Contents

• Introduction
• U.S. Forest Carbon Stocks
• Carbon Emissions and Sinks from U.S. Forests

Introduction

The flux—or flow—of carbon dioxide (CO₂) and other greenhouse gases into the atmosphere is the dominant contributor to the observed warming trend in global temperatures.¹ Trees, however, store (sequester) CO₂ from the atmosphere, accruing significant stores of carbon over time. Trees also release some CO₂ back into the atmosphere. This process is known as the forest carbon cycle.

The forest carbon cycle starts with the sequestration and accumulation of atmospheric CO₂ due to tree growth. The accumulated carbon is stored in five different pools in the forest ecosystem: aboveground biomass (e.g., leaves, trunks, and limbs), belowground biomass (e.g., roots), deadwood, litter (e.g., fallen leaves and stems), and soils. As trees or parts of trees die, the carbon cycles through those different pools, specifically from the living biomass pools to the deadwood, litter, and soil pools. The length of time carbon stays in each pool varies considerably, ranging from months (litter) to millennia (soil). The cycle continues as carbon flows out of the forest ecosystem and returns to the atmosphere through several processes, including respiration, combustion (e.g., fire), and decomposition. Carbon also leaves the forest ecosystem through timber harvests, by which it enters the product pool. This carbon is stored in harvested wood products (HWPs) while they are in use but eventually will return to the atmosphere upon the wood products' disposal and eventual decomposition, which could take several decades or more. In total, there are seven pools of forest carbon: five in the forest ecosystem and two in the product pool (HWPs in use and HWPs in disposal sites).
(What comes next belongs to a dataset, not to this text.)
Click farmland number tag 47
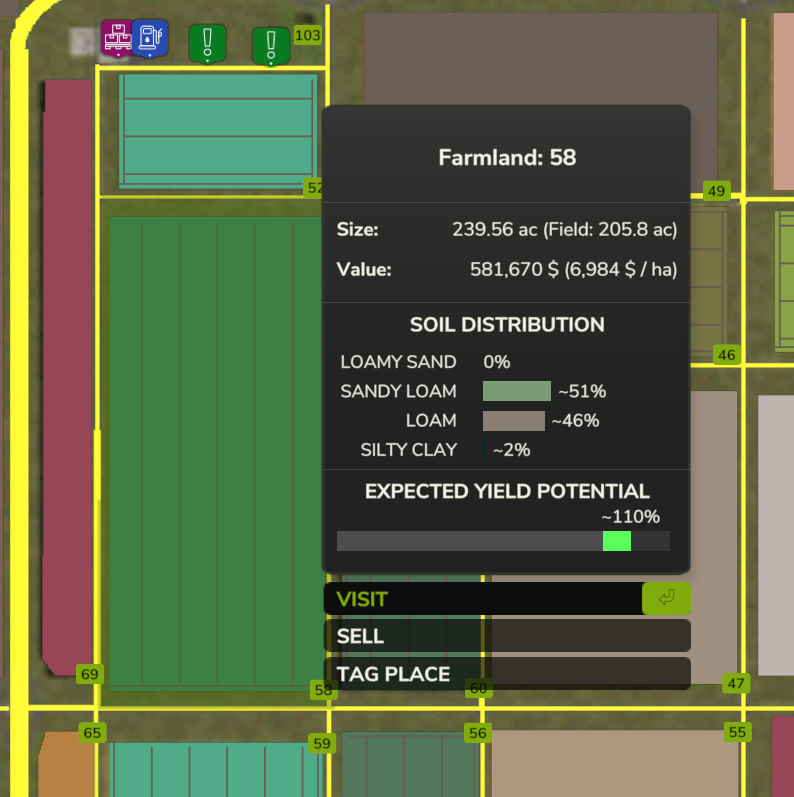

Carbon is always moving through the pools of forested ecosystems. The size of the various pools and the rate at which carbon moves through them vary considerably over time. The amount of carbon sequestered in a forest relative to the amount of carbon released into the atmosphere is constantly changing with tree growth, death, and decomposition. If the total amount of carbon released into the atmosphere by a given forest over a given period is greater than the amount of carbon sequestered in that forest, the forest is a net source of carbon emissions to the atmosphere. If the forest sequesters more carbon than it releases into the atmosphere, the forest is a net sink of carbon.

These forest carbon dynamics are driven in large part by different anthropogenic and ecological disturbances. Anthropogenic disturbances are planned activities, such as timber harvests, whereas ecological disturbances are unplanned, such as weather events (e.g., hurricanes, ice storms, droughts), insect and disease infestations, and wildfires. Generally, disturbances result in tree mortality, causing the transfer of carbon from the living pools to the deadwood, litter, soil, and product pools, and/or eventually to the atmosphere. If a disturbed site regenerates as forest, the carbon releases caused by the disturbance generally are offset over time. If, however, the site changes to a different land use (e.g., agriculture), the carbon releases may not be offset.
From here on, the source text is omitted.